Busby hoped that this confederation of chiefs would meet annually to pass laws, and in time, that New Zealand would emerge as a sovereign nation-state, albeit with the British Crown acting as its paternal protector.

The conventional wisdom on the significance of the Declaration has long been that it was some sort of precursor to the Treaty of Waitangi, and even that it was part of the British plan to annex New Zealand.

Claudia Orange noted that the Declaration was "acknowledged" by the British Colonial Office, and that Richard Bourke - the Governor of New South Wales - "commended Busby for his initiative".

However, a closer look reveals that the British Government was far from happy with Busby's capricious initiative. Bourke may have been sympathetic to some of the sentiments in the Declaration, but he rejected all of Busby's requests for practical assistance to make the Declaration work.

Meanwhile, in the bowels of the Colonial Office, there was concern that Busby (whom one senior official had recently recommended be dismissed for incompetence) had gone too far, and that a new policy for New Zealand was needed as a corrective.

Bourke's successor, Sir George Gipps, summed up this view, calling Busby's Declaration "a silly as well as an unauthorised act".

By 1838, the Declaration was in tatters anyway. The Confederation of Chiefs found that they had no means of enforcing their decisions and had ceased meeting, while war had broken out between some members.

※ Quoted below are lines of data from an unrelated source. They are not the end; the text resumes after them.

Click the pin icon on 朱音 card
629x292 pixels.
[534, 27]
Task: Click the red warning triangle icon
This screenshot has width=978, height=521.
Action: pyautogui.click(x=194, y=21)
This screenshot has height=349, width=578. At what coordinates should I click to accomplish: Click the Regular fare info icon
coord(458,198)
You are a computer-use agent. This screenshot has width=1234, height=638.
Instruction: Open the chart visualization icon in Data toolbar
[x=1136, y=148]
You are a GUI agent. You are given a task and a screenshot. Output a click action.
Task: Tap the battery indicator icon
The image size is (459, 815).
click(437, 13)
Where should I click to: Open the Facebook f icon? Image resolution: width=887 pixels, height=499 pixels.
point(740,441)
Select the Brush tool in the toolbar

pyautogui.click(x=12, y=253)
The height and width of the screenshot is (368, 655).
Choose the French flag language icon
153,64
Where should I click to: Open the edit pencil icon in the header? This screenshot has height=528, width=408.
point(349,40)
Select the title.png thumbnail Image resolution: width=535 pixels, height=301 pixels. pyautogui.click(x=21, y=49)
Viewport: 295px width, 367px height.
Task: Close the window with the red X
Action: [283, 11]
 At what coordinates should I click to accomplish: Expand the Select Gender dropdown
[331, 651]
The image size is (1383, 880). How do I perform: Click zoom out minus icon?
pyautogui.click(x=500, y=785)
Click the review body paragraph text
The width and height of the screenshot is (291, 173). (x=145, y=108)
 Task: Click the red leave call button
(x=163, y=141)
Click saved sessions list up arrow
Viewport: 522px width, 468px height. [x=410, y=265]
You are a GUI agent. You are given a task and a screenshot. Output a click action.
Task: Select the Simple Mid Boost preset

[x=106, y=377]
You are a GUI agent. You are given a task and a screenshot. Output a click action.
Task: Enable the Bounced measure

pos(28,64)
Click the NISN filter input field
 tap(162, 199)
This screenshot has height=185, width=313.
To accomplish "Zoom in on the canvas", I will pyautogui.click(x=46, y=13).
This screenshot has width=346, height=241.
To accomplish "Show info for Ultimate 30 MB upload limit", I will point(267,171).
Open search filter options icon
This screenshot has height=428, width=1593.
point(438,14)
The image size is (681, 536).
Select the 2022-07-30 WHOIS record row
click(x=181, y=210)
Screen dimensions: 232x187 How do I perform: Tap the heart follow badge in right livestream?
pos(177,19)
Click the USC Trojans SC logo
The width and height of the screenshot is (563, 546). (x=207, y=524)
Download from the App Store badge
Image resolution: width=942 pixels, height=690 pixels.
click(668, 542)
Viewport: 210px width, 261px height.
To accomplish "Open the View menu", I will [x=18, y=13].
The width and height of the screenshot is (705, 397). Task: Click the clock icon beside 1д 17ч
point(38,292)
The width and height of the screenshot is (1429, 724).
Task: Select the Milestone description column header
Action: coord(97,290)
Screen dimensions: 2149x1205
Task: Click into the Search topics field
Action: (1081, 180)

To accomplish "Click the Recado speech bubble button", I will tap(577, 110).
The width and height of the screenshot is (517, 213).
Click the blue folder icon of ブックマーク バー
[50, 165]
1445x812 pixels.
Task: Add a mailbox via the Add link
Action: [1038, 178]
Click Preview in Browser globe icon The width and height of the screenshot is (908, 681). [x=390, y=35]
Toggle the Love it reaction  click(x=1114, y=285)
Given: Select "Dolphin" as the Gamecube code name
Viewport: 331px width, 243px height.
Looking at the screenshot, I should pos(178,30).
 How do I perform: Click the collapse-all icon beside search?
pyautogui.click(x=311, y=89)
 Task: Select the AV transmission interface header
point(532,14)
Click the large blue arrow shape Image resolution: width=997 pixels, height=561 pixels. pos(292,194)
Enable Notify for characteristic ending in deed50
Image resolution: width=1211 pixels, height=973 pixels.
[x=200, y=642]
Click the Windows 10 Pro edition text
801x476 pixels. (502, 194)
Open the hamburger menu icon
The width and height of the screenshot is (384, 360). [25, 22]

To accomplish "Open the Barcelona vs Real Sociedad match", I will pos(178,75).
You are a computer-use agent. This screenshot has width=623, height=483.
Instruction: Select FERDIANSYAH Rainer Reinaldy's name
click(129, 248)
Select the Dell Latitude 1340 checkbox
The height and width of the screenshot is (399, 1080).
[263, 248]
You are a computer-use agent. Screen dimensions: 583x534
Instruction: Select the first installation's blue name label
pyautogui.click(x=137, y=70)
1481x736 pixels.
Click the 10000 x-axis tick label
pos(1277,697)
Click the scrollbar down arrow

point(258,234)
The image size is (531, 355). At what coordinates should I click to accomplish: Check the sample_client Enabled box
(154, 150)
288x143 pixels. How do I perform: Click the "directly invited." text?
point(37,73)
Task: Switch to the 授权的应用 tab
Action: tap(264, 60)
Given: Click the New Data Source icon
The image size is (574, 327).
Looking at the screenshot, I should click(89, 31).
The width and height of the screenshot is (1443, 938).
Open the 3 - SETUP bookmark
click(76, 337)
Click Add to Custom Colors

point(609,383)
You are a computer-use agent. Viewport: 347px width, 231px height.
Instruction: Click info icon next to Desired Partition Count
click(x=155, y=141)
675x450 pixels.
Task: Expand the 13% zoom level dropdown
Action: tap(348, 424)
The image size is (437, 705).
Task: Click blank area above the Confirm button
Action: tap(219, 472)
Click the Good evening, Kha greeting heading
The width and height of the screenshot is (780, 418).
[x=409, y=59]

It was not even acting as a regional goodwill agreement, let alone a national document of constitutional significance.

Then, in 1840, the British Government-backed Treaty of Waitangi finally deprived the Declaration of any lingering meaning or force. That, at least, was the view of British officials, and was consistent with international law at the time.

By almost any measure, the Declaration had been rendered impotent by 1840, and it was rightly consigned to history as little more than a "paper pellet" in the words of Busby's biographer, Eric Ramsden.

However, in recent decades, there have been several attempts at blowing life into this dead agreement. It would be tiresome to catalogue all the examples of various interest groups which have misappropriated text from the Declaration to make claims for asserting Maori sovereignty in the present age.

What is more significant are the misunderstandings on which such arguments are founded, coupled with the fact that in advancing Busby's failed agreement, they are denigrating the much greater significance of the Treaty of Waitangi.